Working capital is the lifeblood of daily operations. Whether you're managing a seasonal revenue gap, funding inventory for a large purchase order, or covering payroll during a slow month — Ahura Ventures provides direct access to the operational capital your business needs.
Our working capital loans are structured to match your business cycle, not the other way around. We analyze your revenue patterns and structure repayment in a way that works with your cash flow.
Acquiring equipment through financing allows your business to deploy the machinery, technology, and assets it needs without depleting working capital. Ahura Ventures finances equipment across all industries and asset categories.
Equipment financing is secured by the asset itself, which often allows for more favorable structures than unsecured working capital. This makes it one of the most efficient tools for capital deployment available to business owners.
Revenue-based financing provides capital today in exchange for a fixed percentage of future revenue.
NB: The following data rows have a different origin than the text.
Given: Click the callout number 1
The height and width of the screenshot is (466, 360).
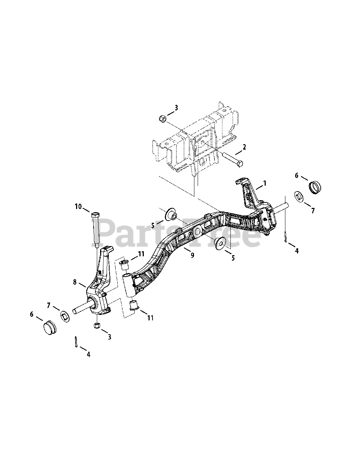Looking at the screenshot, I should [265, 183].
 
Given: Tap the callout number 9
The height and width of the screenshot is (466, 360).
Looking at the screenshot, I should [192, 255].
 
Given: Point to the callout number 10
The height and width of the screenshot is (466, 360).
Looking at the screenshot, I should [78, 206].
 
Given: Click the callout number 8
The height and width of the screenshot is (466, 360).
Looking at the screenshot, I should [75, 282].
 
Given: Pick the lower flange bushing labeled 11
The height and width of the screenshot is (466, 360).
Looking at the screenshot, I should [134, 305].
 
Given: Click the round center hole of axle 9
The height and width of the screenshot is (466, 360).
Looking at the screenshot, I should [198, 231].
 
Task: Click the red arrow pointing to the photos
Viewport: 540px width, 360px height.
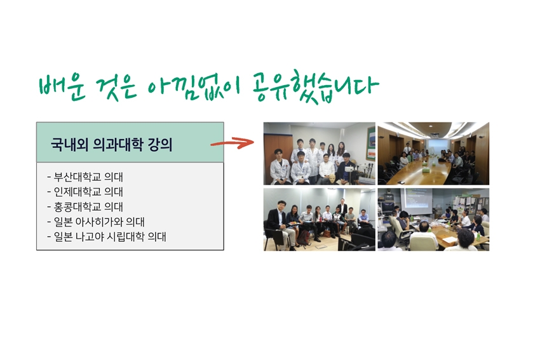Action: pos(232,142)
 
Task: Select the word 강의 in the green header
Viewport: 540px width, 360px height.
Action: pos(160,145)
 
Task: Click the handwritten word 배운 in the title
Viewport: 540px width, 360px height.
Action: pos(62,87)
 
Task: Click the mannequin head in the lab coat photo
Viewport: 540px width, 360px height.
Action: pos(332,179)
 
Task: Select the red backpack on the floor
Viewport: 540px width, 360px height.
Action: pos(303,237)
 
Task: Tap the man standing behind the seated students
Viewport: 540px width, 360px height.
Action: pos(342,207)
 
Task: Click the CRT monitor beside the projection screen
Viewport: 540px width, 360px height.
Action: pos(388,207)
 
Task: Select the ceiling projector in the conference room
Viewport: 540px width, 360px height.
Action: pos(435,134)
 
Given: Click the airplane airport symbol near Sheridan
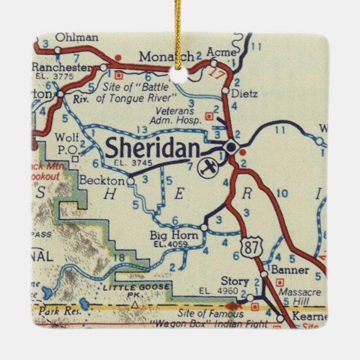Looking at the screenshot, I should pyautogui.click(x=210, y=166).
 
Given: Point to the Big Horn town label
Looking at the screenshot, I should pyautogui.click(x=174, y=236).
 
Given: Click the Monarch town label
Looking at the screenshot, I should pyautogui.click(x=166, y=57).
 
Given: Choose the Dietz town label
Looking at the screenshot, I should pyautogui.click(x=244, y=94).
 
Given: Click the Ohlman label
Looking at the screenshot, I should pyautogui.click(x=80, y=38).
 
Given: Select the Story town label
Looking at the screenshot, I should pyautogui.click(x=234, y=281).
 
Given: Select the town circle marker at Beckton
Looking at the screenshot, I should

Unlike fixed-payment loans, repayment scales with your monthly performance — when revenue is strong, you repay faster; during slower months, you repay less.
This structure is particularly well-suited to businesses with strong but variable revenue streams: restaurants, retail, e-commerce, seasonal businesses, and B2B service companies with recurring contracts.
A revolving line of credit gives your business on-demand access to capital — draw what you need, when you need it, and repay as your cash flow allows. Interest accrues only on the outstanding balance.
Lines of credit are ideal for businesses that face recurring but unpredictable capital needs: covering payroll between large contracts, purchasing opportunistic inventory, managing vendor payment timing, or simply maintaining a financial buffer against uncertainty.